Et puis il y a un troisième problème, enfin, qui tient à l’usage qui est fait de la notion même d’identité. Dès le début, j’ai suggéré que, identité pour identité, s’il y a une identité qui fait problème pour un Français, s’il y a une identité en panne, c’est l’identité européenne. Mais la vraie vérité, c’est que c’est le concept même d’identité qui était philosophiquement piégé. L’année qui s’achève a vu disparaître un grand penseur français qui s’appelait Claude Lévi-Strauss. Or, si ceux qui lui ont rendu l’hommage ému et convenu de la Nation Reconnaissante avaient eu ne serait-ce qu’une vague idée de sa pensée, ils auraient su que l’un des combats de sa vie aura été le combat contre cette passion, ce poison, cette prison de l’identité. Il y a eu le discours prononcé le 13 mai 2005, lorsque lui fut remis le prix Catalunya et où il avertissait : « j’ai connu une époque où l’identité nationale était le seul principe concevable des relations entre les États ; on sait quels désastres en résultèrent ». Il y eut, en 1978, ce livre dont je fus l’éditeur avec Jean-Marie Benoist et qui, intitulé L’Identité, mettait déjà en garde contre la tentation de réduire à sa prétendue identité un système social toujours plus riche et plus complexe.

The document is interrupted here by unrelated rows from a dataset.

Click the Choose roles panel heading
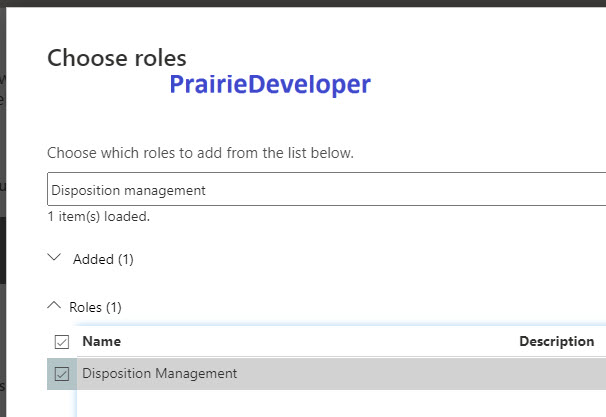 tap(117, 58)
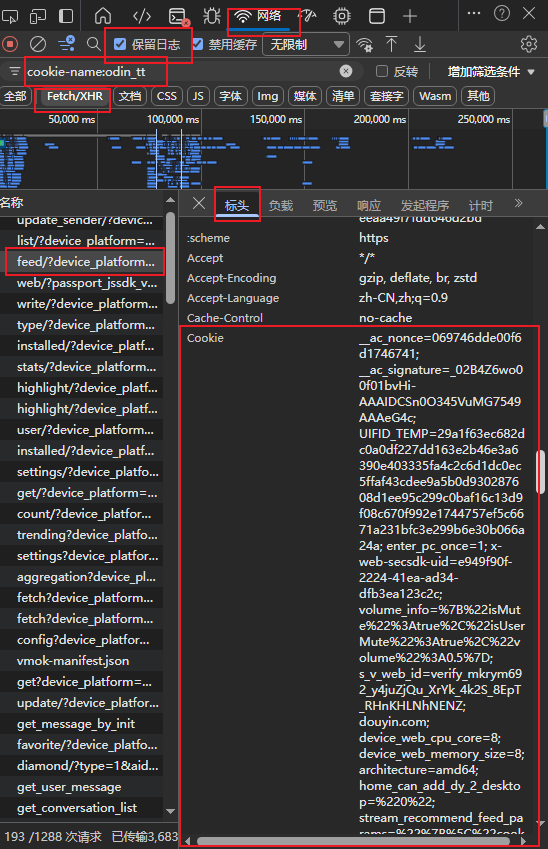Toggle the 禁用缓存 checkbox
This screenshot has width=548, height=849.
point(198,44)
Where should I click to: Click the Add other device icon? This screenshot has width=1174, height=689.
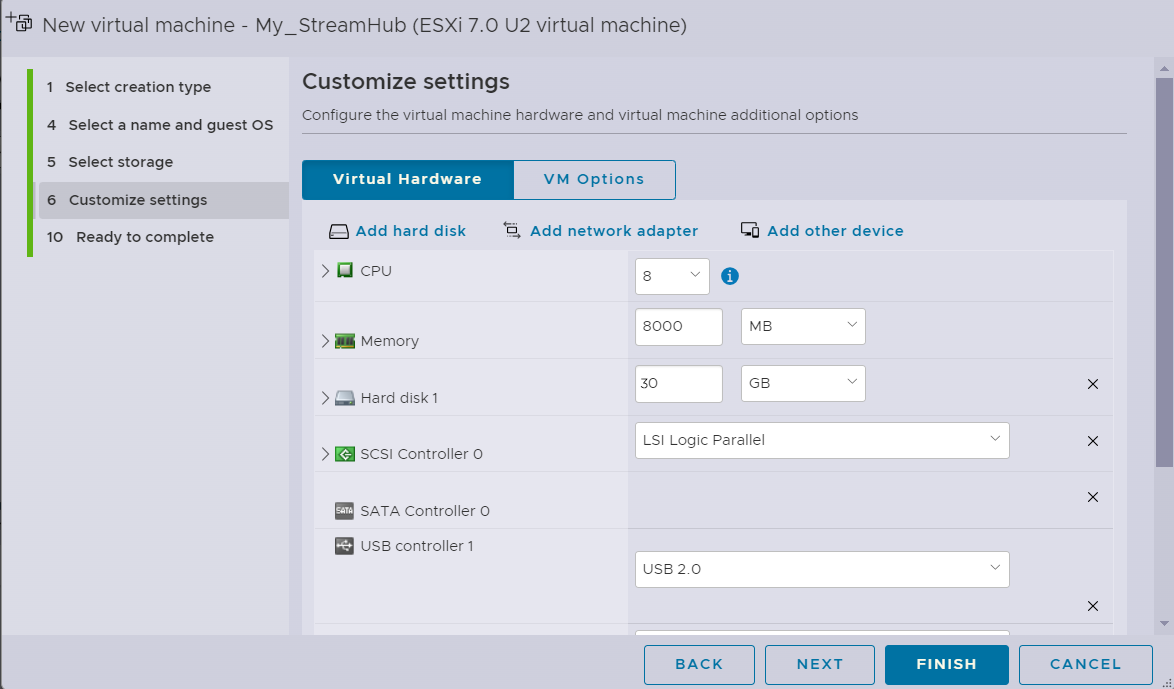click(750, 230)
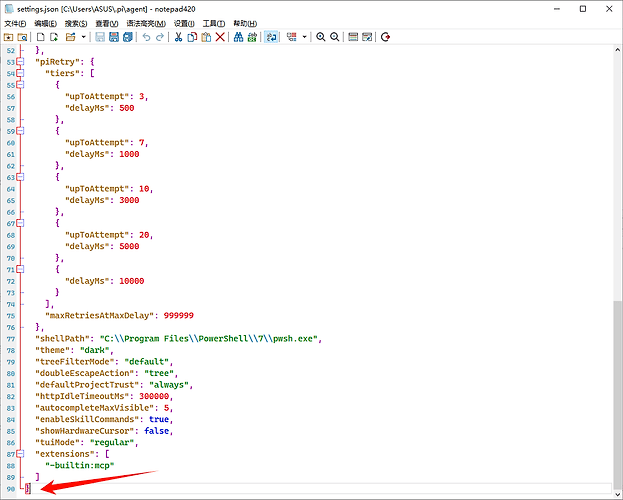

En sorte que s’il y a eu, sur ce point, une leçon de Lévi-Strauss, c’est celle-ci : identité se dit des sujets, pas des collectivités ; elle se dit au pluriel, jamais au singulier ; et oublier cela, réduire une nation soit à ce fond commun, soit à ce catalogue figé de traits qui sont les deux noms possibles d’une supposée « identité », c’est l’appauvrir, la faire mourir, alors même que l’on prétend lui rendre foi en son avenir.

Pour ces trois raisons au moins, il serait sage de renoncer à ce débat. Le président de la République a ouvert la boîte de Pandore. Il lui appartient de la refermer.